Saved entries
= = =
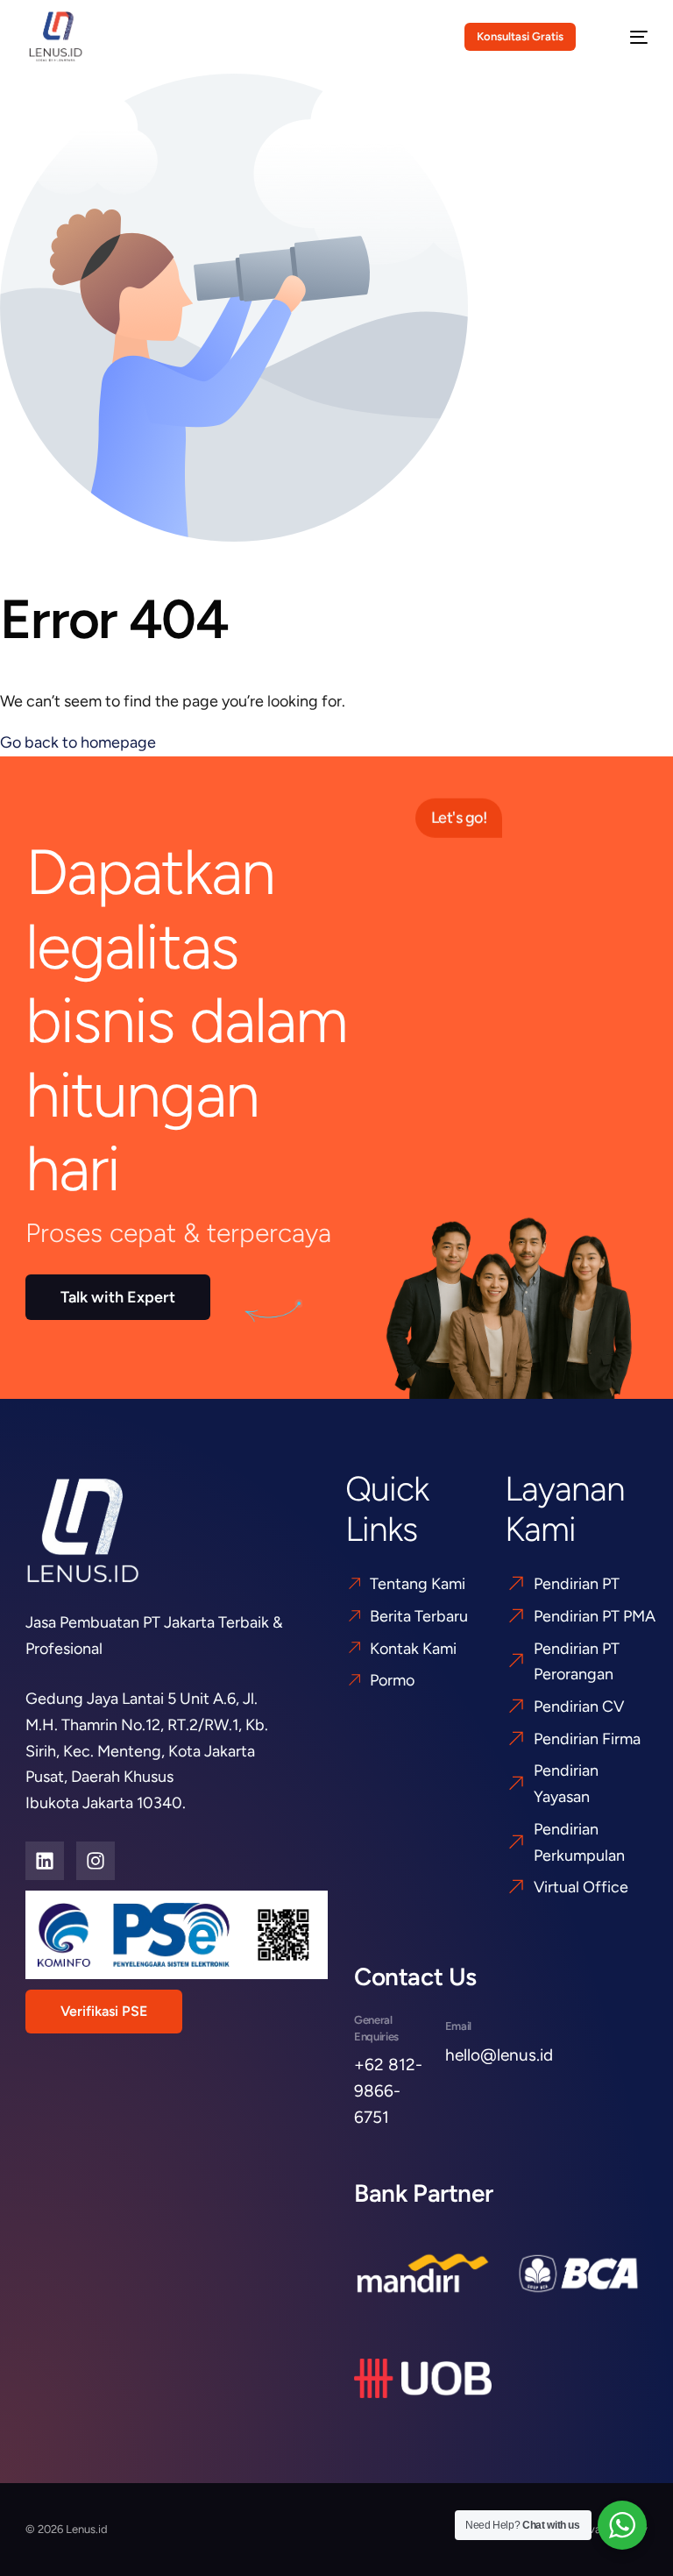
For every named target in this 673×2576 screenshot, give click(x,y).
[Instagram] (95, 1861)
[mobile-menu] (627, 37)
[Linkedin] (44, 1861)
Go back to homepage (78, 742)
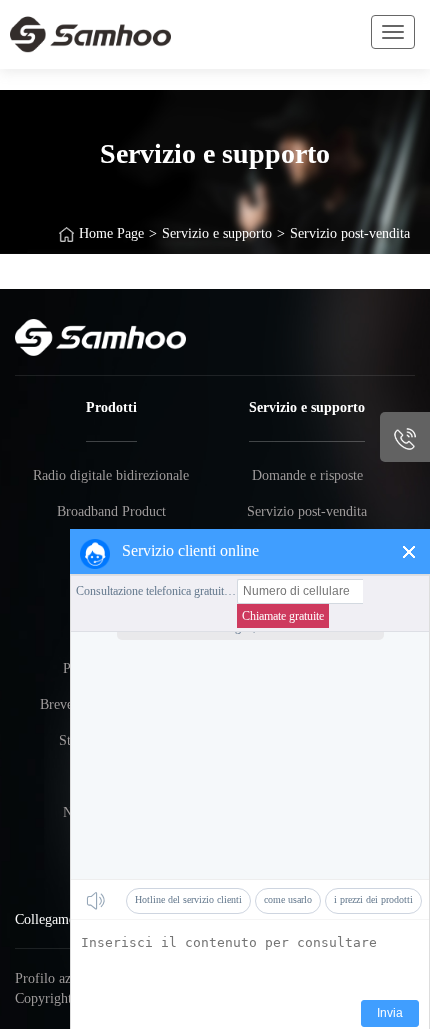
= = =
» Task statement
Please print exactly the lines from the one holding "[Instagram] (95, 1861)" through the final line of the data above, including both, and skip all pictures.

» Answer area
[Instagram] (95, 1861)
[mobile-menu] (627, 37)
[Linkedin] (44, 1861)
Go back to homepage (78, 742)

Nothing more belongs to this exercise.